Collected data
======

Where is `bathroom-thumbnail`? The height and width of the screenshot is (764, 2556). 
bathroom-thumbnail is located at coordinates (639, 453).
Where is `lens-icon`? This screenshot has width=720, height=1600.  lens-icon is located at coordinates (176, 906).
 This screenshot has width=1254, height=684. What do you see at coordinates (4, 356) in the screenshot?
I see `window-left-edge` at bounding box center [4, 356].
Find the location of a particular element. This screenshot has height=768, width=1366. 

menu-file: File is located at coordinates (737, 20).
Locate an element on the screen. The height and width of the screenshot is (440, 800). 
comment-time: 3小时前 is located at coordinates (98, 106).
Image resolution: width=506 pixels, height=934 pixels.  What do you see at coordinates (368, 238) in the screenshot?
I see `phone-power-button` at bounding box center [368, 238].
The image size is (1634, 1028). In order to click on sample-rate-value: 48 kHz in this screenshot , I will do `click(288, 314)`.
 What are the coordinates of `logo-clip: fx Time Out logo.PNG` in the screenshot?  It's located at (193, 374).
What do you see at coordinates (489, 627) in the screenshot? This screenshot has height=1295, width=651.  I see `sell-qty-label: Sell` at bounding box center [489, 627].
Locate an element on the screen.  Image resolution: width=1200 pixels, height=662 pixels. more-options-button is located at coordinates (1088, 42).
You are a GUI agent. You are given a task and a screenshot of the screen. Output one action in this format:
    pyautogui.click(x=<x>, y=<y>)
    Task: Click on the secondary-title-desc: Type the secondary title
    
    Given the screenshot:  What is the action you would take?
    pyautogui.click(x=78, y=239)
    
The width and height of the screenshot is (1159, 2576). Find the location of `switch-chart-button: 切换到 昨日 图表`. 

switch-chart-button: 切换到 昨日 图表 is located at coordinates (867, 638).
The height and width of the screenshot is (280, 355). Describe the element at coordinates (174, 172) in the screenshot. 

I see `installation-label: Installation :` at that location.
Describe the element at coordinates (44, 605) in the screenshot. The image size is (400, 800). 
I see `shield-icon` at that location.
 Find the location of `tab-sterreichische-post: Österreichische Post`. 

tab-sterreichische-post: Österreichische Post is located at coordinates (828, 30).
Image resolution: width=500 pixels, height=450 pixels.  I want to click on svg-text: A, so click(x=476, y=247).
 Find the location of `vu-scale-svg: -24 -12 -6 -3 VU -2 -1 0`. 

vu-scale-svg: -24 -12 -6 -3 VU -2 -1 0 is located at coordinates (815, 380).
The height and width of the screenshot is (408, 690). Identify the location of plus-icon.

======

YOUR ASSIGNMENT
Could you transcribe the lines without any changes, beginning at the line that contains "What do you see at coordinates (489, 627)" and stopping after the line that contains "pyautogui.click(x=78, y=239)"?

SOLUTION TO THE EXERCISE
What do you see at coordinates (489, 627) in the screenshot? This screenshot has height=1295, width=651.  I see `sell-qty-label: Sell` at bounding box center [489, 627].
Locate an element on the screen.  Image resolution: width=1200 pixels, height=662 pixels. more-options-button is located at coordinates (1088, 42).
You are a GUI agent. You are given a task and a screenshot of the screen. Output one action in this format:
    pyautogui.click(x=<x>, y=<y>)
    Task: Click on the secondary-title-desc: Type the secondary title
    
    Given the screenshot:  What is the action you would take?
    pyautogui.click(x=78, y=239)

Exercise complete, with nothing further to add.